The Noise Around Us

Since I started the blog, I’ve been having mixed thoughts about its future.
Do I want to turn it into a source of income?
Do I want to become a coach?
Do I want to focus solely on career-related topics?
And all those questions don’t come from within—but from the world around me:
- Planning my strategy with ChatGPT, I get suggestions about creating some kind of coaching handbook.
- Searching YouTube to learn, all I find are videos on how to make your blog worth $100,000 in under X months.
- Sharing my ideas with friends quickly turns into conversations about how I can “succeed” by becoming a money-making machine.
We live in a world obsessed with how quickly we can monetize what we do. But here’s the thing: once I start thinking about monetizing, I begin to see this as a business.
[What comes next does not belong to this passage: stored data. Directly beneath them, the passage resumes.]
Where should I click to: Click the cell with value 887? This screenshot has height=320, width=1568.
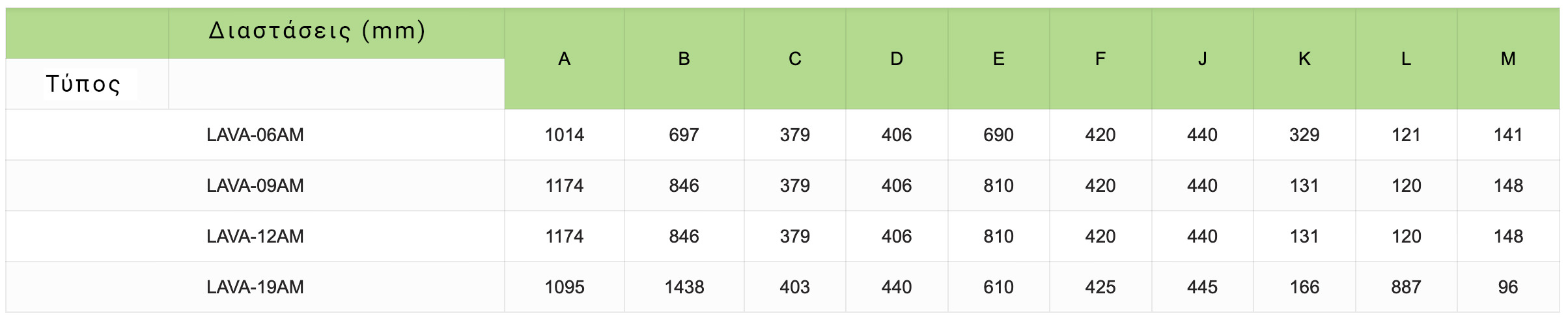coord(1406,287)
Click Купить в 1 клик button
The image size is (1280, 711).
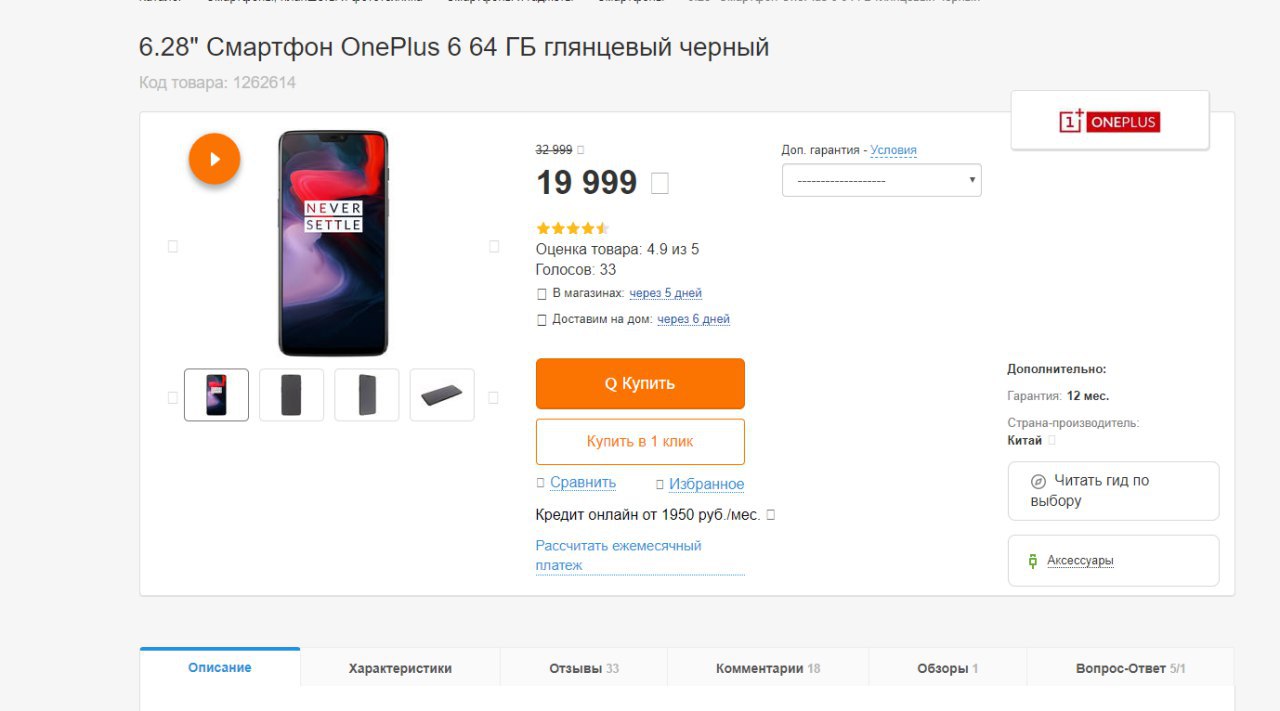point(640,441)
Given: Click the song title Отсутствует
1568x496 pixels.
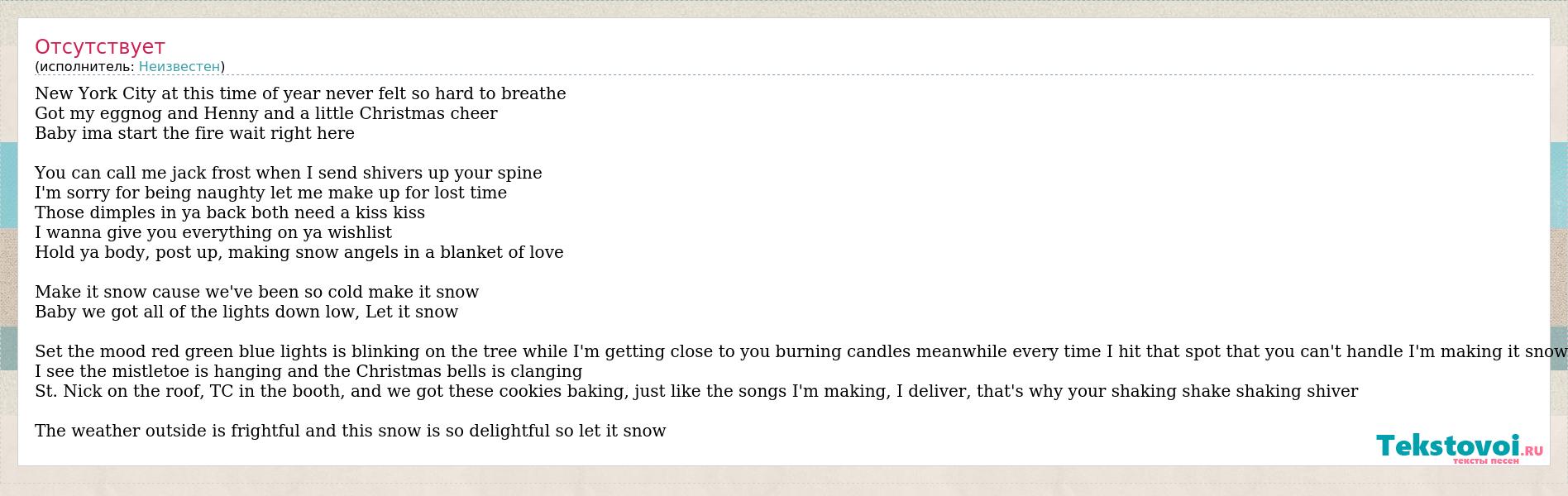Looking at the screenshot, I should (100, 47).
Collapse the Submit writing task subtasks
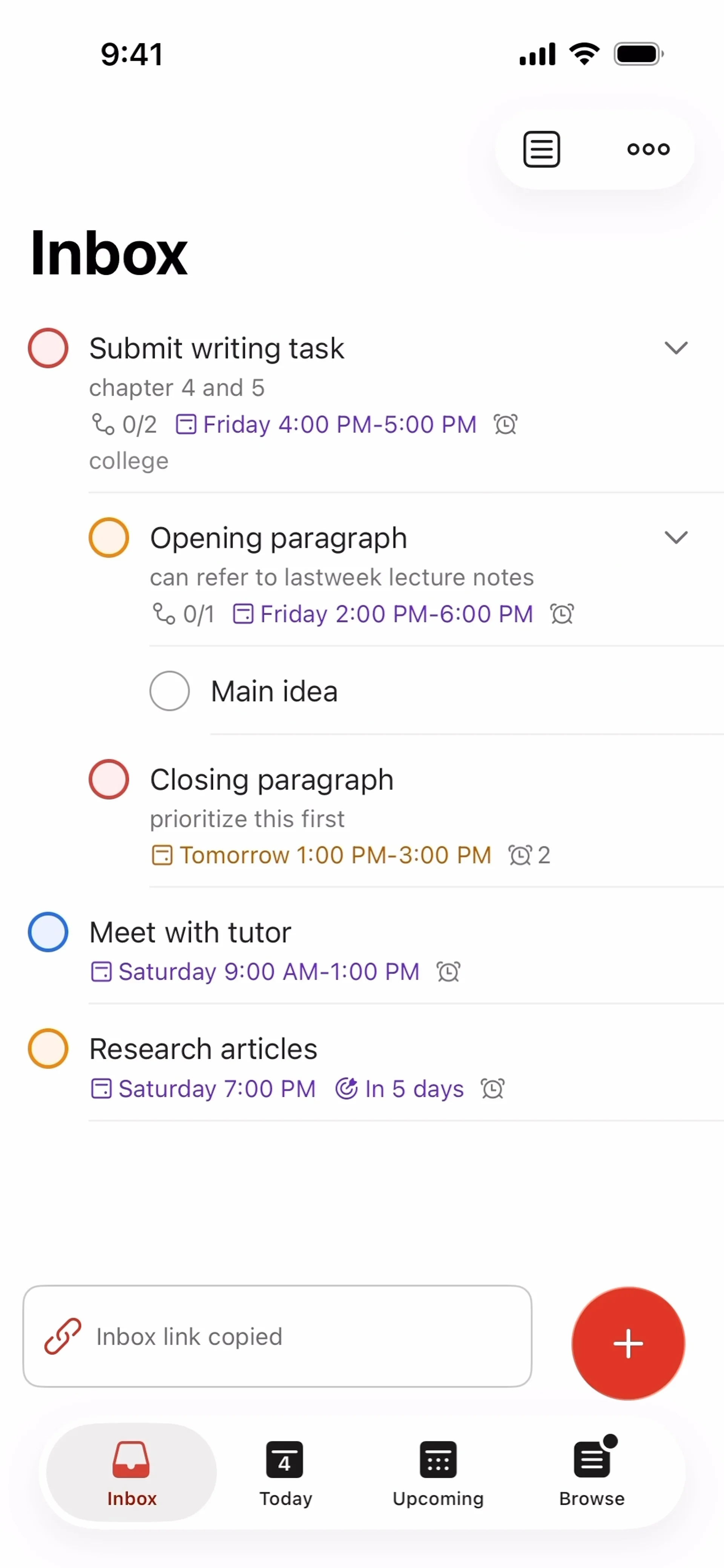The width and height of the screenshot is (724, 1568). [x=676, y=348]
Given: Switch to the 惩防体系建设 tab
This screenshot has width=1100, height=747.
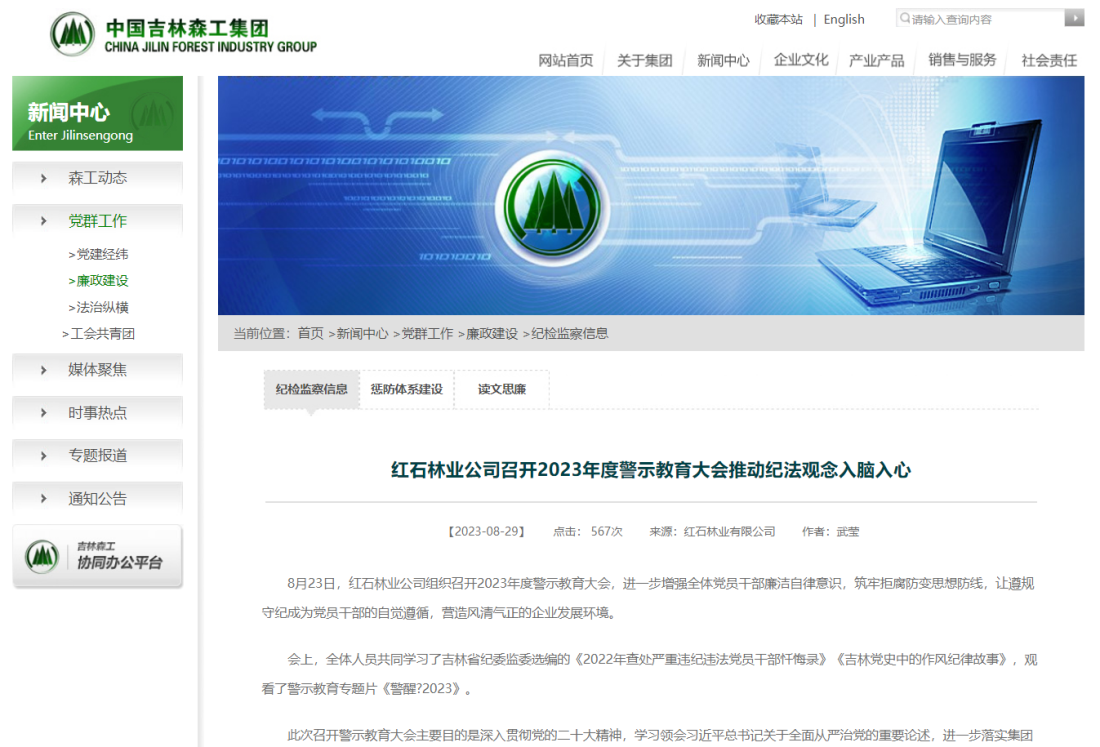Looking at the screenshot, I should 406,389.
And when I see it as a business, I’m no longer doing what feels right—I’m doing what performs best. And when that happens, I lose the whole point.
I just started. And since day one, my goal has been to share stories for people going through the same phase of life I am—to remind them they’re not alone. I want my blog to push them to keep going, the same way I’m pushing myself. I want it to help them avoid the mistakes I made. I want them to read it however they need to, in a way that connects to their own reality.
Whether my blog helps one person or a million, that doesn’t matter—as long as it helps someone. If that means not monetizing it or not reaching the widest audience, so be it. A follower telling me “this hit hard” is what keeps me going. And I know it always will.
So, this is a reminder: when we set a goal, there will always be countless distractions pulling us off track. And if our vision isn’t clear, we may end up somewhere we never intended to be.
We also live in a world where money is sold to us as the ultimate destination. But is it really? Or is it just one way to get to where we’re meant to go?